VCs get focused on the minutia of widths of lanes, and angles of turns and instead miss the point. We (and by we I mean people who want cycling to be a dominant form of transportation) are trying to change a culture. We are trying to convince people to get out of their cars, and ride their bike around this city. They get so focused on treating motorists and cyclists identically that they miss the obvious point, THEY ARE NOT IDENTICAL.

We have already seen great progress in this city by taking the best parts of VC and merging them with an infrastructure that takes into account the needs of all road users. We will only see more benefits from this marriage of ideas moving forward. The thing that really makes me shake my head in wonder is why a handful of vocal proponents still try to push the straight VC point of view?

In my mind we can take the good parts of VC (education, cyclists rights, the idea that everyone must follow the law, etc) and incorporate them into a system of top notch cycling infrastructure. The debate over which ideas are better is over because a strict VC point of view is no longer relevant to the discussion. The idea that cyclists will be served best by using the same infrastructure as automobiles (with a heavy dose of education) is simply foolish. Cars are not bikes, and bikes are not cars. The VC model has been absorbed and improved upon by the complete streets model.
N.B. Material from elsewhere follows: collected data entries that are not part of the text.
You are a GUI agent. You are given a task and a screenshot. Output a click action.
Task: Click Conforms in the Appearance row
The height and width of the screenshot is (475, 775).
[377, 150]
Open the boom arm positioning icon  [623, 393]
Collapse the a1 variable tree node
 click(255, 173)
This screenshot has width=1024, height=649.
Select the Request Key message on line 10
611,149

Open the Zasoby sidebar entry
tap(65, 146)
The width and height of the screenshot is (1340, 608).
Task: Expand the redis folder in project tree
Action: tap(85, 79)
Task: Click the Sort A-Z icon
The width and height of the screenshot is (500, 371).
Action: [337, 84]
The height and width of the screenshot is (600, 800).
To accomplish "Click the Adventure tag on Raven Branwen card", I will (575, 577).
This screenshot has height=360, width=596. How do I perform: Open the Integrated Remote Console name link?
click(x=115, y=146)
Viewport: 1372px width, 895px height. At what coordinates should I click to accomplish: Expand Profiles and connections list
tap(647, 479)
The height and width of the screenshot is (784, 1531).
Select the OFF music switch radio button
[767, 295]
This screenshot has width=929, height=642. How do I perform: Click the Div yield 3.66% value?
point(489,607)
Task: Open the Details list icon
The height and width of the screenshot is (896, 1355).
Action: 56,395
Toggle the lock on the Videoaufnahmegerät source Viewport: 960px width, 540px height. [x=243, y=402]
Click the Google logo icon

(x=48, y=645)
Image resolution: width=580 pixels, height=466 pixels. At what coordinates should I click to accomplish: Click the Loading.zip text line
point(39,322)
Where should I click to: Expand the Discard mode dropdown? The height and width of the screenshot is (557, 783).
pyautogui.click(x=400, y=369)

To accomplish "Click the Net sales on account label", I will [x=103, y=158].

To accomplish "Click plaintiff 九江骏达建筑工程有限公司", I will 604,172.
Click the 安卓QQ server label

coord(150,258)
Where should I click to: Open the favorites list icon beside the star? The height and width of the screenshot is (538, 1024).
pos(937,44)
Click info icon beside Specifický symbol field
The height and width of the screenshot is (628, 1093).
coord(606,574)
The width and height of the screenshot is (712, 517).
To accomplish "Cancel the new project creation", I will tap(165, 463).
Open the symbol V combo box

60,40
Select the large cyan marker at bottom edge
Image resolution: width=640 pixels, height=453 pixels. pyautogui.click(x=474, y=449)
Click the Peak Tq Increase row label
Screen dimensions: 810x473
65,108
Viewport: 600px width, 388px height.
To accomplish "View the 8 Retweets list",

Vehicular Cycling proponents are quickly being regulated to the dust bin of transportation planning ideas. Sadly this will not keep them from filling our comment sections, our town hall meetings, and our news paper articles with their well intentioned but misguided ideas. If they really wanted to help they would do well to see that their ideas have merit, and play well with the ideas of building good cycling infrastructure, but don’t work alone. Only by combining infrastructure with good education will we ever see the kind of cycling revolution that most of us want.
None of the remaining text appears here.